Os partidos de esquerda congratularam-se hoje com a aprovação na especialidade da proposta de lei que permite a mudança de sexo e de nome no registo civil aos 16 anos e proíbe as cirurgias a crianças e bebés intersexo.

Após um longo processo, foram feitas na Subcomissão para a Igualdade e Não Discriminação as “votações indiciárias” da proposta de lei do Governo que “estabelece o direito à autodeterminação da identidade de género” e “o direito à proteção das características sexuais de cada pessoa” e de dois projetos de lei do BE e do PAN que também consagram “o direito à autodeterminação de género”.

“Acabámos de aprovar, em votações indiciárias, a proposta de lei do Governo que reconhece a autodeterminação de género e protege as características sexuais das pessoas”, afirmou em declarações aos jornalistas a deputada socialista Isabel Moreira.

Isabel Moreira salientou que foi “um processo na especialidade muito rico, muito intenso” em que foram ouvidas “todas as entidades relevantes” para o processo.

“Mas mais importante do que tudo, ouvimos as pessoas para quem esta lei se dirige”, as pessoas e os jovens ‘trans’, bem como menores ‘trans’ e suas mães, que foram ouvidos “à porta fechada”, disse, considerando que foi “um momento histórico”.

“Independentemente da posição que cada partido tem em relação a esta matéria, fica no acervo da Assembleia da República como algo de importantíssimo em matéria de direito fundamentais”, sustentou.

Sandra Cunha, do Bloco de Esquerda, também saudou o “avanço enorme” desta lei, mas disse que o BE gostava de “ter ido mais longe”.

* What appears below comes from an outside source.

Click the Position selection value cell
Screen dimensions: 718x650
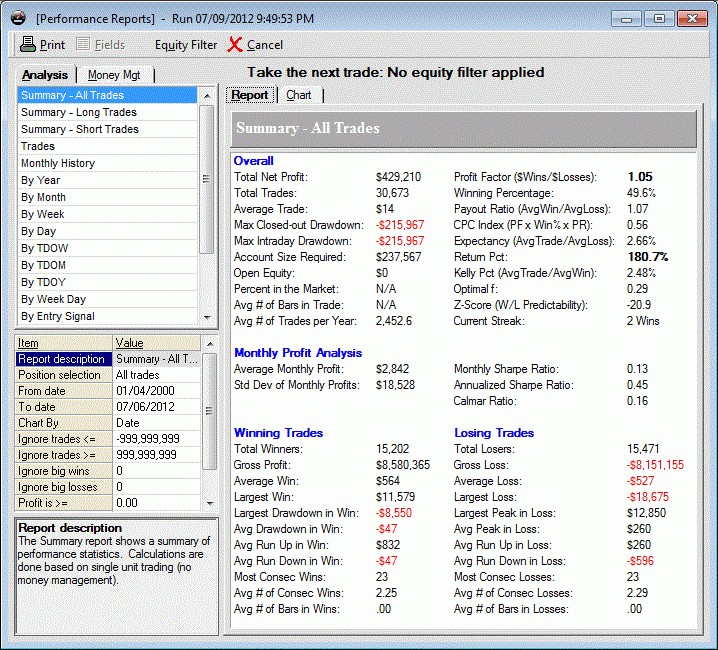click(x=156, y=375)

“O projeto de lei do BE previa algumas propostas que iam mais longe”, com os menores de 16 anos poderem aceder à lei, no que respeita apenas à alteração do nome e do sexo no registo civil, e os imigrantes e os requerentes de asilo com título de residência válida, que muitas vezes fogem dos seus países onde “são ameaçados de morte por serem pessoas ‘trans’”, disse Sandra Cunha.

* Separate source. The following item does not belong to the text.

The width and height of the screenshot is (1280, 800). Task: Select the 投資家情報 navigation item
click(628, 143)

Contudo, frisou, são “avanços importantíssimo que respondem ao que era pedido pelas associações e pelas pessoas ‘trans’” e possibilitará que Portugal entre “para o top 5 dos países que respeitam os direitos LGBTI, que são direitos fundamentais, direitos humanos”.

Para a deputada do PCP, Rita Rato este processo legislativo contribuiu para “o superior interesse das crianças” ao proibir a cirurgia a crianças a bebés intersexo.

“Entendemos que é um processo que deve continuar na salvaguarda dos direitos fundamentais e de matérias que são importantes e que ficaram confirmadas ao longo do processo legislativo”, disse a deputada comunista.

O PCP absteve-se em duas propostas específicas, que dizem respeito ao requerimento e à norma revogatória da atual lei, e votou favoravelmente as restantes propostas da proposta de lei.

O PSD votou contra os diplomas por considerar que “enfermam de um radicalismo ideológico”, que “é perigoso, que gera situações de que ninguém sabe quem é quem e tem subjacente uma agenda de desconstrução social”, disse a deputada Sandra Pereira aos jornalistas.

“Nós não somos contra a autodeterminação, mas cremos que tem de ser exercida com regras e com procedimentos”, disse Sandra Pereira

O PSD não concebe que a mudança de sexo possa ser feita “sem que haja por trás uma entidade clínica que venha atestar a disforia, o sofrimento que essas pessoas têm e por isso apresentámos uma proposta de alteração nesse sentido”, defendeu.

Questionada sobre se o PSD vai ter liberdade de voto na votação final, Sandra Pereira afirmou: “Nós não temos indicação” disso, “portanto, aplicar-se-á a disciplina de voto”.

O CDS-PP não esteve presente na discussão e votação das propostas, mas a líder do partido, Assunção Cristas, já disse que o partido iria votar contra.

Agora segue-se a confirmação da votação pela primeira comissão e na próxima sexta-feira será feita a votação final global de “um diploma que vai proteger as pessoas transsexuais”, adiantou Isabel Moreira.

“É um passo que vai no sentido das orientações das organizações internacionais, da “ciência relativamente à transexualidade e esperamos que o processo chegue ao fim de uma forma feliz para uma vida menos difícil dos transexuais”, rematou a deputada socialista.